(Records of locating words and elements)
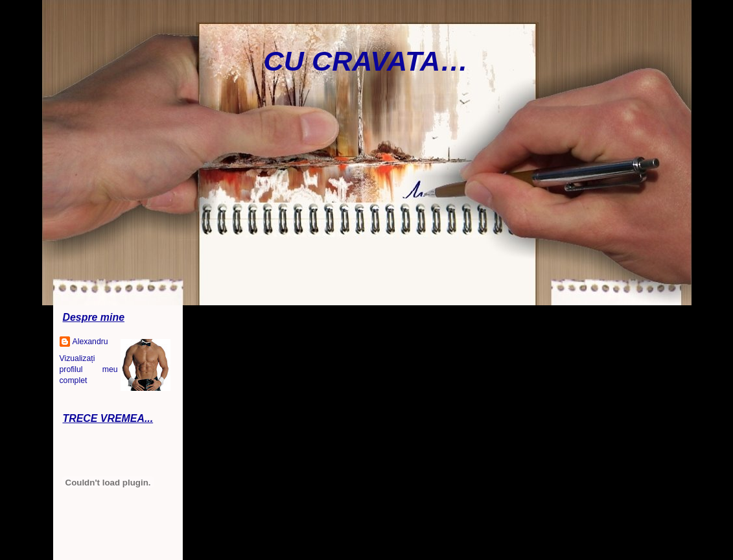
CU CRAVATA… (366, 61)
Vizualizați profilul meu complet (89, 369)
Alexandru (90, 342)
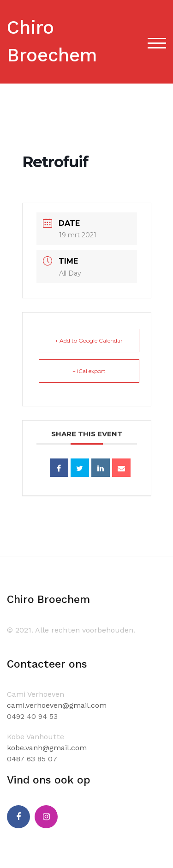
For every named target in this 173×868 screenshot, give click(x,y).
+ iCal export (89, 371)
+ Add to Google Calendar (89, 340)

* * *

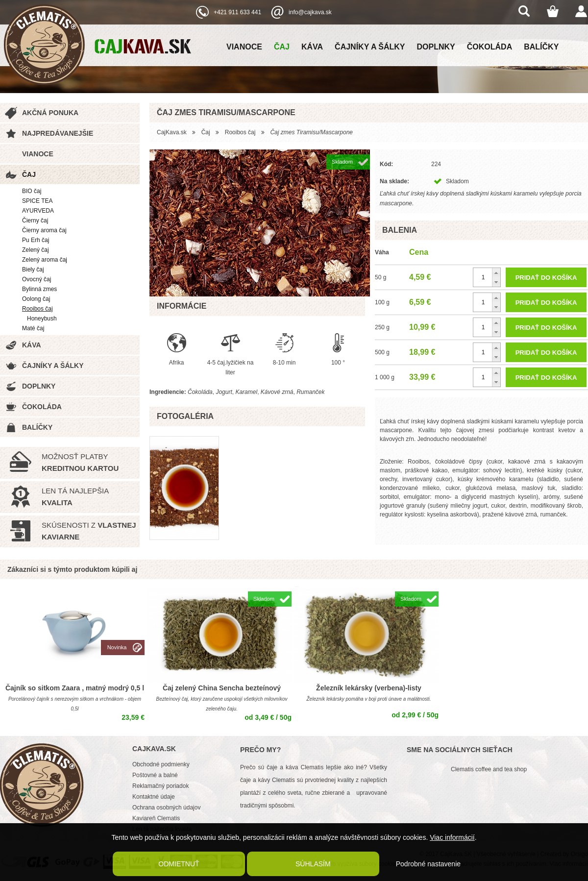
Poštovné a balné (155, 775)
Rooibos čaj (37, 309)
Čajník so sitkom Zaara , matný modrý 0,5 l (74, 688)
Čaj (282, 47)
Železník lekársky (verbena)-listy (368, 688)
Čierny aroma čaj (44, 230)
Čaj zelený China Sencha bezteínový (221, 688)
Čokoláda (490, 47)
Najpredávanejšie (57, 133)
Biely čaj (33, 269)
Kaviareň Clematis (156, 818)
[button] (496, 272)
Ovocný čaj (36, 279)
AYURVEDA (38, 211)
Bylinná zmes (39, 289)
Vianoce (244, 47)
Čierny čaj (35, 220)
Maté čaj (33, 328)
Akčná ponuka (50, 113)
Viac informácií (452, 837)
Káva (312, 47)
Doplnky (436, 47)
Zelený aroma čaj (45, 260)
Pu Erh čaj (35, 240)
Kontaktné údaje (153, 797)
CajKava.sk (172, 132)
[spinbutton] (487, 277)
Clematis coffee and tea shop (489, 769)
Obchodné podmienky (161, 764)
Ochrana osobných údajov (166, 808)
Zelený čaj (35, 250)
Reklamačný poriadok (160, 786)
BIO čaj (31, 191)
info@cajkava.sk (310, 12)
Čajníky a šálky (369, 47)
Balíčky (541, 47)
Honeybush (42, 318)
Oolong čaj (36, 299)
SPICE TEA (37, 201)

▶ **WRITTEN REQUEST**:
Could you copy out the data from the line containing "CU CRAVATA… (366, 61)" through the line containing "export (89, 371)", including both of those lines and leaving out the pictures?

▶ **RESPONSE**:
CU CRAVATA… (366, 61)
Vizualizați profilul meu complet (89, 369)
Alexandru (90, 342)
For every named target in this 173×868 screenshot, give click(x,y).
+ iCal export (89, 371)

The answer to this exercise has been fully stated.